* _Given information_
———

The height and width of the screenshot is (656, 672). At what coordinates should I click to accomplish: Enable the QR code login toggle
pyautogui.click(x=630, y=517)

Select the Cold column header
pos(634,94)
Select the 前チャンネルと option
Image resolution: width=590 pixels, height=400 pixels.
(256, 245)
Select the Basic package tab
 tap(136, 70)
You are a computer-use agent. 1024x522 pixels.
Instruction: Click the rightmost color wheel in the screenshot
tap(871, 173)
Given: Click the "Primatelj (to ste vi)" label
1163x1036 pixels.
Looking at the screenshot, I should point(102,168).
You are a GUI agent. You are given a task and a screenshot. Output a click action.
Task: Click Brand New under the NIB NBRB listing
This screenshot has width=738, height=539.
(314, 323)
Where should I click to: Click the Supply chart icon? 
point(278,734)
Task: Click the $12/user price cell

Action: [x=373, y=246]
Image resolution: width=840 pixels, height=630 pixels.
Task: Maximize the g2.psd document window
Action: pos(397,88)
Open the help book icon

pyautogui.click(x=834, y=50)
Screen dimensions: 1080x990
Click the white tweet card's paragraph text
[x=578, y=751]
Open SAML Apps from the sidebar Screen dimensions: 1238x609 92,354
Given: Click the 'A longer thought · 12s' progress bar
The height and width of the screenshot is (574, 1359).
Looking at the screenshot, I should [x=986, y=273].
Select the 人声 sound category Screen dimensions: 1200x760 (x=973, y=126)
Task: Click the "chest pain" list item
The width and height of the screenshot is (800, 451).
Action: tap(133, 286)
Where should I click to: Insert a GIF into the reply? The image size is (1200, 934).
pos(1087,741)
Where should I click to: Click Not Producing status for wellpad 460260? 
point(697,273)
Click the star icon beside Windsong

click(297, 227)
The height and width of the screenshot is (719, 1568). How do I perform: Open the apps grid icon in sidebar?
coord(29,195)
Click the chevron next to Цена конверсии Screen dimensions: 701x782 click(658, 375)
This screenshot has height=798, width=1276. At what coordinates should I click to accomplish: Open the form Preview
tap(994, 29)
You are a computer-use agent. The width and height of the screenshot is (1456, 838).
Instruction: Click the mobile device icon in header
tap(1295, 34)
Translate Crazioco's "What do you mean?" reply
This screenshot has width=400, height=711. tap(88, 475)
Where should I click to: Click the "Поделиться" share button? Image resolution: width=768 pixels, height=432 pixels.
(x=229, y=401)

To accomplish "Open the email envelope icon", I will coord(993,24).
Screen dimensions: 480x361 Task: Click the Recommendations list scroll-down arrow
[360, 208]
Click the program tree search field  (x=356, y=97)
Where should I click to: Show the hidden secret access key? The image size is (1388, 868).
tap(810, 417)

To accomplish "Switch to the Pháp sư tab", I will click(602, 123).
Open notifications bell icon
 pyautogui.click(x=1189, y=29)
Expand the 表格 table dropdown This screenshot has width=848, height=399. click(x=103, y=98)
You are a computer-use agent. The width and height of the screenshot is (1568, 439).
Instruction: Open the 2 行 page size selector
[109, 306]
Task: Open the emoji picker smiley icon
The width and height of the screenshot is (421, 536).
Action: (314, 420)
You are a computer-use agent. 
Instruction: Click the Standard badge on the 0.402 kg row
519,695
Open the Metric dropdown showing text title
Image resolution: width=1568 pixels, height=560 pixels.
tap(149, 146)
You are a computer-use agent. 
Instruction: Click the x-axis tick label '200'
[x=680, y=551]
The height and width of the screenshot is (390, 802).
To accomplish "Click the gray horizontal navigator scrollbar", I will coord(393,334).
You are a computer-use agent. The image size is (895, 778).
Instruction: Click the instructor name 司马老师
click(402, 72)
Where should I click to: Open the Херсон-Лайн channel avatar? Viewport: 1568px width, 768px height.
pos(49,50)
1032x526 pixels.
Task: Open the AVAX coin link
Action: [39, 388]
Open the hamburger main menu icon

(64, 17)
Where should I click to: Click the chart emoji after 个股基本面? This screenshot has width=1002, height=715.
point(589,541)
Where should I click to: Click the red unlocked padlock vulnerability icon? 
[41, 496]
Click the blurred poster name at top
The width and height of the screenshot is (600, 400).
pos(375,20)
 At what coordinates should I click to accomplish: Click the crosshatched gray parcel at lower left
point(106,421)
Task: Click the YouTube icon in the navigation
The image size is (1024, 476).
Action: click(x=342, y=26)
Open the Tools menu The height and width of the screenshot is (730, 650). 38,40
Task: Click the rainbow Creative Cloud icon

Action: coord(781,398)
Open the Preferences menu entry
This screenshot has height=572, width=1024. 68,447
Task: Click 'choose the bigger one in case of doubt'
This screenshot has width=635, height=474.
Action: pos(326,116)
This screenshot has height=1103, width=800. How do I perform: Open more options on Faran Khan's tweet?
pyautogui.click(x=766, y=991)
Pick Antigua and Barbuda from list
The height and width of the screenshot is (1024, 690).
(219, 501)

———

* _Prompt_
What's wanted is each line above, transcribed with nothing altered.

* _Written solution_
The height and width of the screenshot is (656, 672). At what coordinates should I click to accomplish: Enable the QR code login toggle
pyautogui.click(x=630, y=517)

Select the Cold column header
pos(634,94)
Select the 前チャンネルと option
Image resolution: width=590 pixels, height=400 pixels.
(256, 245)
Select the Basic package tab
 tap(136, 70)
You are a computer-use agent. 1024x522 pixels.
Instruction: Click the rightmost color wheel in the screenshot
tap(871, 173)
Given: Click the "Primatelj (to ste vi)" label
1163x1036 pixels.
Looking at the screenshot, I should point(102,168).
You are a GUI agent. You are given a task and a screenshot. Output a click action.
Task: Click Brand New under the NIB NBRB listing
This screenshot has width=738, height=539.
(314, 323)
Where should I click to: Click the Supply chart icon? 
point(278,734)
Task: Click the $12/user price cell

Action: [x=373, y=246]
Image resolution: width=840 pixels, height=630 pixels.
Task: Maximize the g2.psd document window
Action: pos(397,88)
Open the help book icon

pyautogui.click(x=834, y=50)
Screen dimensions: 1080x990
Click the white tweet card's paragraph text
[x=578, y=751]
Open SAML Apps from the sidebar Screen dimensions: 1238x609 92,354
Given: Click the 'A longer thought · 12s' progress bar
The height and width of the screenshot is (574, 1359).
Looking at the screenshot, I should [x=986, y=273].
Select the 人声 sound category Screen dimensions: 1200x760 (x=973, y=126)
Task: Click the "chest pain" list item
The width and height of the screenshot is (800, 451).
Action: tap(133, 286)
Where should I click to: Insert a GIF into the reply? The image size is (1200, 934).
pos(1087,741)
Where should I click to: Click Not Producing status for wellpad 460260? 
point(697,273)
Click the star icon beside Windsong

click(297, 227)
The height and width of the screenshot is (719, 1568). How do I perform: Open the apps grid icon in sidebar?
coord(29,195)
Click the chevron next to Цена конверсии Screen dimensions: 701x782 click(658, 375)
This screenshot has height=798, width=1276. At what coordinates should I click to accomplish: Open the form Preview
tap(994, 29)
You are a computer-use agent. The width and height of the screenshot is (1456, 838).
Instruction: Click the mobile device icon in header
tap(1295, 34)
Translate Crazioco's "What do you mean?" reply
This screenshot has width=400, height=711. tap(88, 475)
Where should I click to: Click the "Поделиться" share button? Image resolution: width=768 pixels, height=432 pixels.
(x=229, y=401)

To accomplish "Open the email envelope icon", I will coord(993,24).
Screen dimensions: 480x361 Task: Click the Recommendations list scroll-down arrow
[360, 208]
Click the program tree search field  (x=356, y=97)
Where should I click to: Show the hidden secret access key? The image size is (1388, 868).
tap(810, 417)

To accomplish "Switch to the Pháp sư tab", I will click(602, 123).
Open notifications bell icon
 pyautogui.click(x=1189, y=29)
Expand the 表格 table dropdown This screenshot has width=848, height=399. click(x=103, y=98)
You are a computer-use agent. The width and height of the screenshot is (1568, 439).
Instruction: Open the 2 行 page size selector
[109, 306]
Task: Open the emoji picker smiley icon
The width and height of the screenshot is (421, 536).
Action: (314, 420)
You are a computer-use agent. 
Instruction: Click the Standard badge on the 0.402 kg row
519,695
Open the Metric dropdown showing text title
Image resolution: width=1568 pixels, height=560 pixels.
tap(149, 146)
You are a computer-use agent. 
Instruction: Click the x-axis tick label '200'
[x=680, y=551]
The height and width of the screenshot is (390, 802).
To accomplish "Click the gray horizontal navigator scrollbar", I will coord(393,334).
You are a computer-use agent. The image size is (895, 778).
Instruction: Click the instructor name 司马老师
click(402, 72)
Where should I click to: Open the Херсон-Лайн channel avatar? Viewport: 1568px width, 768px height.
pos(49,50)
1032x526 pixels.
Task: Open the AVAX coin link
Action: [39, 388]
Open the hamburger main menu icon

(64, 17)
Where should I click to: Click the chart emoji after 个股基本面? This screenshot has width=1002, height=715.
point(589,541)
Where should I click to: Click the red unlocked padlock vulnerability icon? 
[41, 496]
Click the blurred poster name at top
The width and height of the screenshot is (600, 400).
pos(375,20)
 At what coordinates should I click to accomplish: Click the crosshatched gray parcel at lower left
point(106,421)
Task: Click the YouTube icon in the navigation
The image size is (1024, 476).
Action: click(x=342, y=26)
Open the Tools menu The height and width of the screenshot is (730, 650). 38,40
Task: Click the rainbow Creative Cloud icon

Action: coord(781,398)
Open the Preferences menu entry
This screenshot has height=572, width=1024. 68,447
Task: Click 'choose the bigger one in case of doubt'
This screenshot has width=635, height=474.
Action: pos(326,116)
This screenshot has height=1103, width=800. How do I perform: Open more options on Faran Khan's tweet?
pyautogui.click(x=766, y=991)
Pick Antigua and Barbuda from list
The height and width of the screenshot is (1024, 690).
(219, 501)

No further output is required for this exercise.